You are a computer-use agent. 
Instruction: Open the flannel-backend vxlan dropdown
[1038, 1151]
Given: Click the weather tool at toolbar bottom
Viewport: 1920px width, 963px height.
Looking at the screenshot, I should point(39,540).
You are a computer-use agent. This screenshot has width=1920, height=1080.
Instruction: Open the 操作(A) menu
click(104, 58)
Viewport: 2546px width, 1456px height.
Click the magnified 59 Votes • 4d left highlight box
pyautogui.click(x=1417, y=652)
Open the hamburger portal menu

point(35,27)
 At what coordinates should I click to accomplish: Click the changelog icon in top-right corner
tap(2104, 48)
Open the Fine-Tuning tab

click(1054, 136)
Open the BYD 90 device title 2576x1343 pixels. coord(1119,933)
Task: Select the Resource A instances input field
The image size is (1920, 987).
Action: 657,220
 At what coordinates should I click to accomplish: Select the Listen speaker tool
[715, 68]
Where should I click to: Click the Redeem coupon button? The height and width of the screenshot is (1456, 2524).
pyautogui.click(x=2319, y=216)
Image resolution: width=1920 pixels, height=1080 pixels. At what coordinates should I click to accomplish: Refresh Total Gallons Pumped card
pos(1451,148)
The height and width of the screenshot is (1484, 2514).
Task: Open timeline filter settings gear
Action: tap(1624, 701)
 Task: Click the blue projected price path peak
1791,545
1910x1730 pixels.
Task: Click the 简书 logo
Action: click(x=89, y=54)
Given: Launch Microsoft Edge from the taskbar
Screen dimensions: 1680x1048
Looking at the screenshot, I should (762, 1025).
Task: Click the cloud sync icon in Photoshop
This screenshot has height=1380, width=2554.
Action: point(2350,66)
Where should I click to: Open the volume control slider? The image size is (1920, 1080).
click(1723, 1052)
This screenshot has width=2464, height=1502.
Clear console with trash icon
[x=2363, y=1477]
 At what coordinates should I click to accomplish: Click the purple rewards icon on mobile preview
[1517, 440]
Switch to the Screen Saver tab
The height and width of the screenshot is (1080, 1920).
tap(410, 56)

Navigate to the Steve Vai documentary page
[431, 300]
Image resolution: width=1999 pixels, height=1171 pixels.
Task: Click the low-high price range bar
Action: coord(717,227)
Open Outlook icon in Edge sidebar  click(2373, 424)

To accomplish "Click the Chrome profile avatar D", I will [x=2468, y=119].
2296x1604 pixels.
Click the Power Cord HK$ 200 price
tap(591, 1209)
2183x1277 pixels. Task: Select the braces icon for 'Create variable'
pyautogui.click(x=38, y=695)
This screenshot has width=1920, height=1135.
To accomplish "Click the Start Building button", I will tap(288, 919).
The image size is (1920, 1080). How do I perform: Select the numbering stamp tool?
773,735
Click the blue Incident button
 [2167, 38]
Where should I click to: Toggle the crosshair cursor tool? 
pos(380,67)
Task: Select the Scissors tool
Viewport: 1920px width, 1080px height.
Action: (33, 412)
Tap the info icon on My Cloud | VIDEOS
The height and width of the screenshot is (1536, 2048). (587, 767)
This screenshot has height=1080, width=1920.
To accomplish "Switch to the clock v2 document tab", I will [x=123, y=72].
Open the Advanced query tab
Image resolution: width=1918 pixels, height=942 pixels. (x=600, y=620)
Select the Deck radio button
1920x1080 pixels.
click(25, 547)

——

Your task is to repeat each of the records above exactly.

You are a computer-use agent. 
Instruction: Open the flannel-backend vxlan dropdown
[1038, 1151]
Given: Click the weather tool at toolbar bottom
Viewport: 1920px width, 963px height.
Looking at the screenshot, I should point(39,540).
You are a computer-use agent. This screenshot has width=1920, height=1080.
Instruction: Open the 操作(A) menu
click(104, 58)
Viewport: 2546px width, 1456px height.
Click the magnified 59 Votes • 4d left highlight box
pyautogui.click(x=1417, y=652)
Open the hamburger portal menu

point(35,27)
 At what coordinates should I click to accomplish: Click the changelog icon in top-right corner
tap(2104, 48)
Open the Fine-Tuning tab

click(1054, 136)
Open the BYD 90 device title 2576x1343 pixels. coord(1119,933)
Task: Select the Resource A instances input field
The image size is (1920, 987).
Action: 657,220
 At what coordinates should I click to accomplish: Select the Listen speaker tool
[715, 68]
Where should I click to: Click the Redeem coupon button? The height and width of the screenshot is (1456, 2524).
pyautogui.click(x=2319, y=216)
Image resolution: width=1920 pixels, height=1080 pixels. At what coordinates should I click to accomplish: Refresh Total Gallons Pumped card
pos(1451,148)
The height and width of the screenshot is (1484, 2514).
Task: Open timeline filter settings gear
Action: tap(1624, 701)
 Task: Click the blue projected price path peak
1791,545
1910x1730 pixels.
Task: Click the 简书 logo
Action: click(x=89, y=54)
Given: Launch Microsoft Edge from the taskbar
Screen dimensions: 1680x1048
Looking at the screenshot, I should (762, 1025).
Task: Click the cloud sync icon in Photoshop
This screenshot has height=1380, width=2554.
Action: point(2350,66)
Where should I click to: Open the volume control slider? The image size is (1920, 1080).
click(1723, 1052)
This screenshot has width=2464, height=1502.
Clear console with trash icon
[x=2363, y=1477]
 At what coordinates should I click to accomplish: Click the purple rewards icon on mobile preview
[1517, 440]
Switch to the Screen Saver tab
The height and width of the screenshot is (1080, 1920).
tap(410, 56)

Navigate to the Steve Vai documentary page
[431, 300]
Image resolution: width=1999 pixels, height=1171 pixels.
Task: Click the low-high price range bar
Action: coord(717,227)
Open Outlook icon in Edge sidebar  click(2373, 424)

To accomplish "Click the Chrome profile avatar D", I will [x=2468, y=119].
2296x1604 pixels.
Click the Power Cord HK$ 200 price
tap(591, 1209)
2183x1277 pixels. Task: Select the braces icon for 'Create variable'
pyautogui.click(x=38, y=695)
This screenshot has width=1920, height=1135.
To accomplish "Click the Start Building button", I will tap(288, 919).
The image size is (1920, 1080). How do I perform: Select the numbering stamp tool?
773,735
Click the blue Incident button
 [2167, 38]
Where should I click to: Toggle the crosshair cursor tool? 
pos(380,67)
Task: Select the Scissors tool
Viewport: 1920px width, 1080px height.
Action: (33, 412)
Tap the info icon on My Cloud | VIDEOS
The height and width of the screenshot is (1536, 2048). (587, 767)
This screenshot has height=1080, width=1920.
To accomplish "Switch to the clock v2 document tab", I will [x=123, y=72].
Open the Advanced query tab
Image resolution: width=1918 pixels, height=942 pixels. (x=600, y=620)
Select the Deck radio button
1920x1080 pixels.
click(25, 547)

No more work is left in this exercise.